[Rows of target coordinates]
Begin

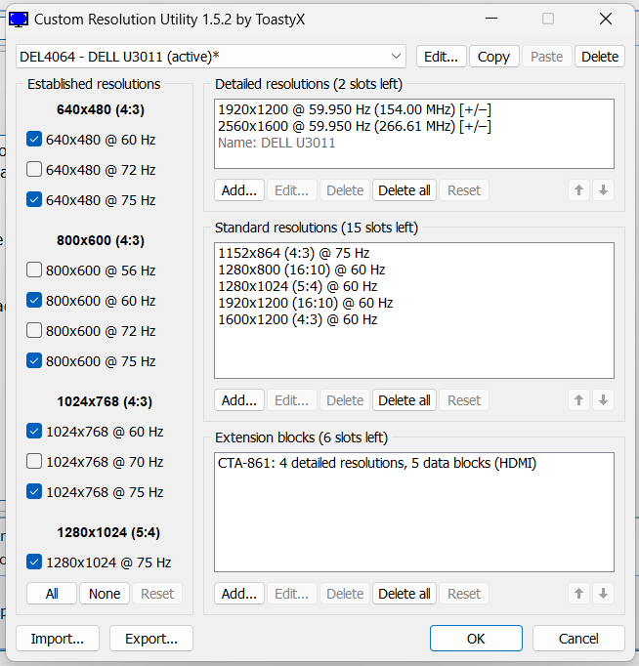This screenshot has width=639, height=666.
Task: Uncheck 640x480 @ 60 Hz resolution
Action: [x=34, y=140]

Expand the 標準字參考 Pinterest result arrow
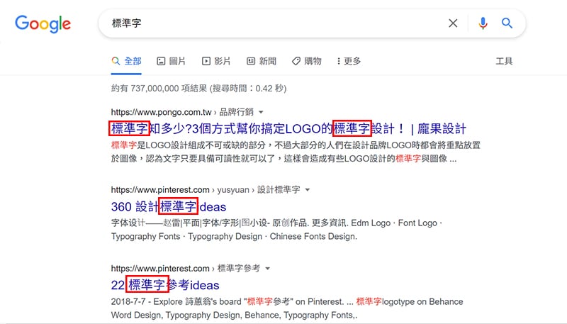click(x=268, y=269)
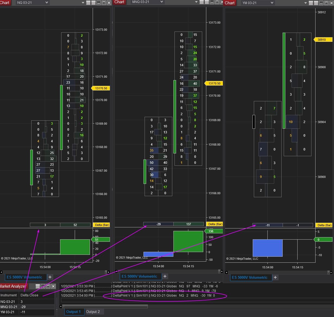The width and height of the screenshot is (334, 317).
Task: Switch to the Output 2 tab
Action: (93, 312)
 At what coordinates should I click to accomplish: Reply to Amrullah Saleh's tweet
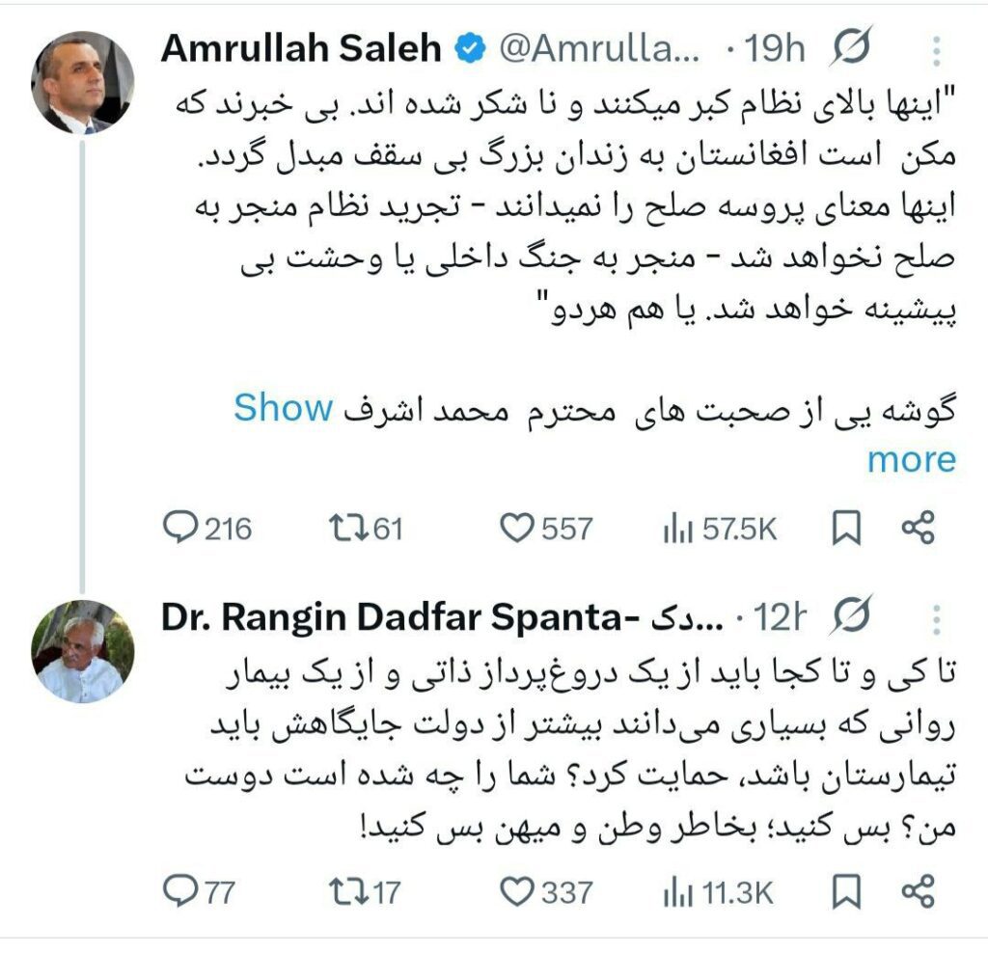click(x=179, y=528)
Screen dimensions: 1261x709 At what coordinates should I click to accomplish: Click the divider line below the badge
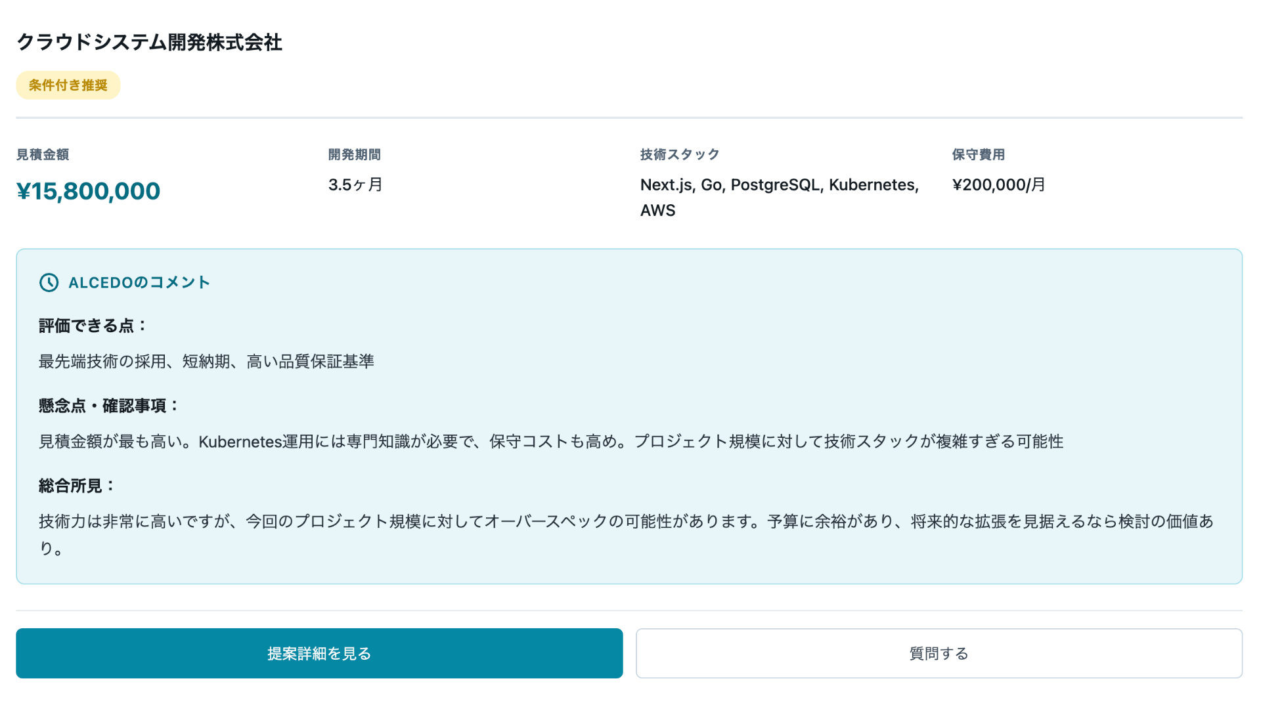[631, 118]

End

Render the rows above as a numbered list, one line per item, skipping blank lines and leaving out the pictures.

1. This screenshot has width=639, height=666.
2. Task: Uncheck 640x480 @ 60 Hz resolution
3. Action: [x=34, y=140]
4. Expand the 標準字參考 Pinterest result arrow
5. click(x=268, y=269)
6. The width and height of the screenshot is (334, 317).
7. Task: Switch to the Output 2 tab
8. Action: (93, 312)
9.  At what coordinates should I click to accomplish: Reply to Amrullah Saleh's tweet
10. click(x=179, y=528)
11. Screen dimensions: 1261x709 At what coordinates should I click to accomplish: Click the divider line below the badge
12. [631, 118]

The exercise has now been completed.